Beispielsweise indem das Datenschutzrecht durch einen neuen Grundsatz ergänzt wird, nach dem niemand aufgrund seiner beziehungsweise ihrer Personendaten in rechtlich relevanter Weise diskriminiert werden darf. Wegen KI müsse man die Rechtsordnung in der Schweiz nicht neu denken, sondern sicherstellen, dass bestehende Normen auch in diesem Kontext funktionieren, ist der Rechtswissenschaftler überzeugt. Einige Normen und Gesetze müssten an die neuen Möglichkeiten, die sich mit KI eröffnen, angepasst werden. Bei anderen reiche es, wenn die Gerichte die bestehenden Normen auf die neuen Phänomene sinnvoll anwenden.
Noch hat die Schweiz nicht damit begonnen, die Herausforderung KI umfassend zu analysieren und passende rechtliche Lösungen zu entwickeln. Viele andere Nationen sind in der gleichen Situation. «Länder in anderen Erdteilen haben oft einen ganz anderen Blick auf die KI-Problematik als wir hier in Europa», sagt Thouvenin. Deshalb sei es für die anstehenden politischen Diskussionen hilfreich, zu sehen, wie unterschiedliche Rechtsordnungen und -kulturen mit KI umgehen. Um diese Vielfalt zu beleuchten, haben er und sein Zürcher Kollege Peter Picht gemeinsam mit Forschenden der japanischen Kyoto University das AI-Policy-Projekt lanciert. Mittlerweile ist daraus ein kleines Netzwerk entstanden, dem auch Wissenschaftler:innen aus Australien, Israel und Brasilien angehören.

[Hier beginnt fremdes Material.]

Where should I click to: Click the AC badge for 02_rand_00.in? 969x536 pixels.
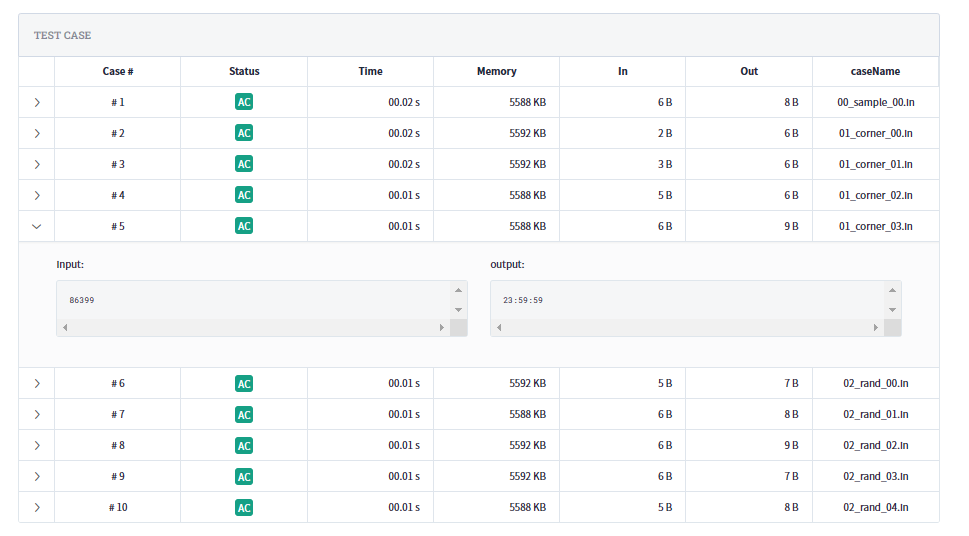(x=244, y=383)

«In Japan beispielsweise nimmt man das Phänomen KI ganz anders wahr als bei uns», sagt Thouvenin, «dort setzt man vor allem grosse Hoffnungen in die Technologie.» Und im Gegensatz zu Europa dreht sich die Diskussion rund um KI viel weniger um den Einzelnen und viel stärker um das Kollektiv. Dies wurde dem Rechtswissenschaftler klar, als er mit den japanischen Kollegen über die Gefahr der Manipulation durch künstliche Intelligenz sprach. «Bei uns geht es in diesem Zusammenhang vor allem um das Individuum und seine Autonomie im Denken und Handeln», sagt Thouvenin, «wird diese eingeschränkt, finden wir das höchst problematisch.» In Japan sei die Autonomie des Einzelnen aber nicht so zentral und man fände die Manipulation von Bürgern durchaus sinnvoll, wenn davon die ganze Gesellschaft profitiere.

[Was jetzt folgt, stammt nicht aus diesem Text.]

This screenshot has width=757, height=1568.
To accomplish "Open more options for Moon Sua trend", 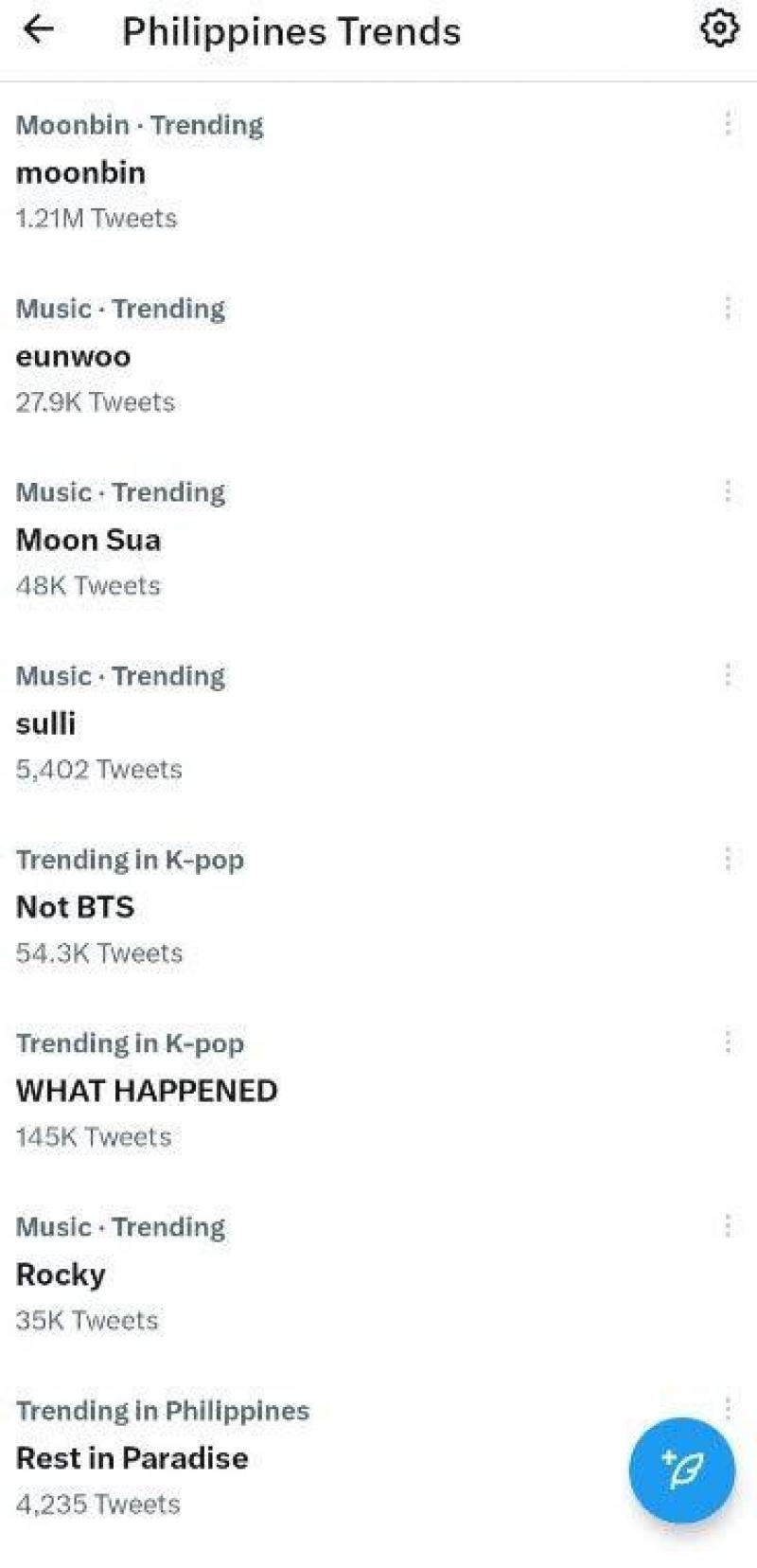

Beispielsweise wenn Menschen digital «genudgt» – angestupft – werden, indem sie bestimmte Informationen erhalten, die ihr Verhalten in die gewünschte Richtung lenken. Ein solcher für uns ungewohnter Blick auf KI könne auch die Diskussion in der Schweiz bereichern, ist Thouvenin überzeugt. «Eine globale Perspektive kann es uns erleichtern, unseren Handlungsspielraum besser zu ermessen, und sie kann uns helfen, neue interessante Ideen im Umgang mit KI zu entwickeln.»

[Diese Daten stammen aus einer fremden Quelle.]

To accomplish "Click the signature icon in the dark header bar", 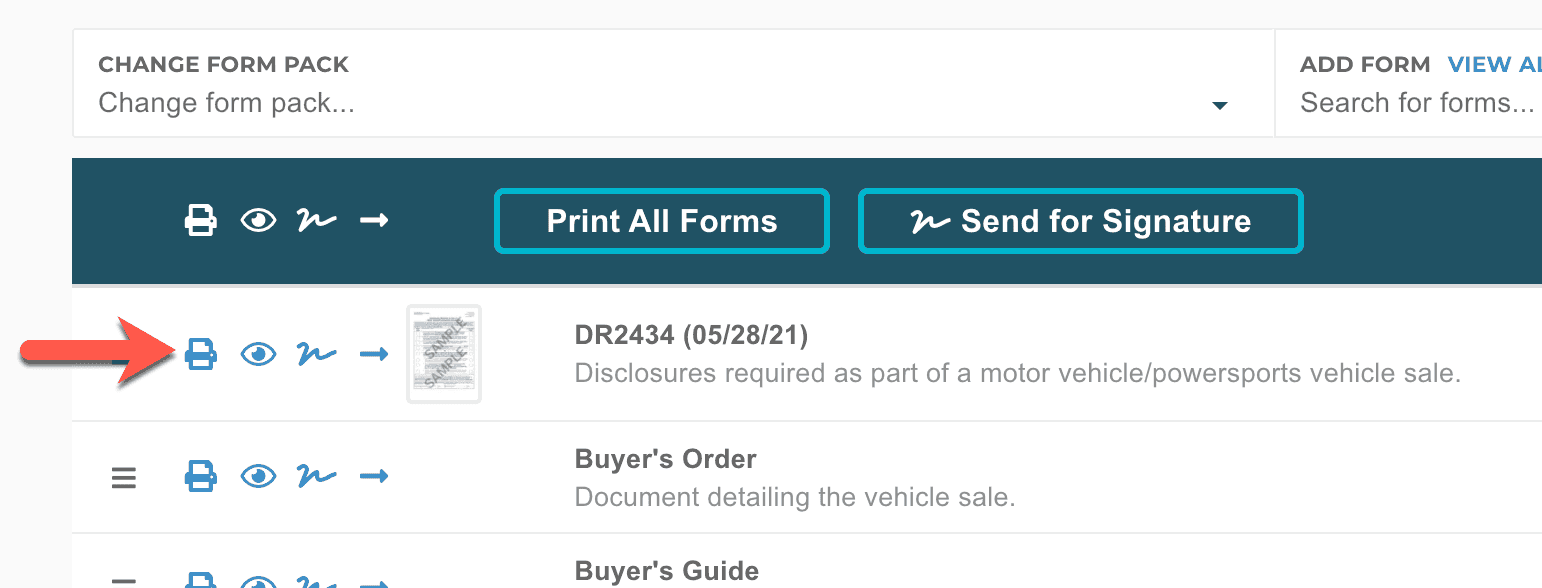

Aktuell entwickeln die Forschenden des AI-Policy-Projekts eine Website, auf der unterschiedliche Lösungsansätze und -ideen, die in den beteiligten Ländern zur Diskussion stehen, zusammengestellt werden. Künftig soll diese Website durch die Positionen weiterer Länder ergänzt werden. Ziel der Plattform ist es, den Regulierungsdiskurs international zu stimulieren und Entscheidungsträger:innen in Politik, Wirtschaft und Verbänden dabei zu unterstützen, sich differenziert und informiert mit dem Thema zu beschäftigen. Auch in der Schweiz, wo die Bundesverwaltung bis Ende nächstes Jahr eine politische Auslegeordnung erarbeiten und den Handlungsbedarf und Möglichkeiten für Massnahmen aufzeigen wird.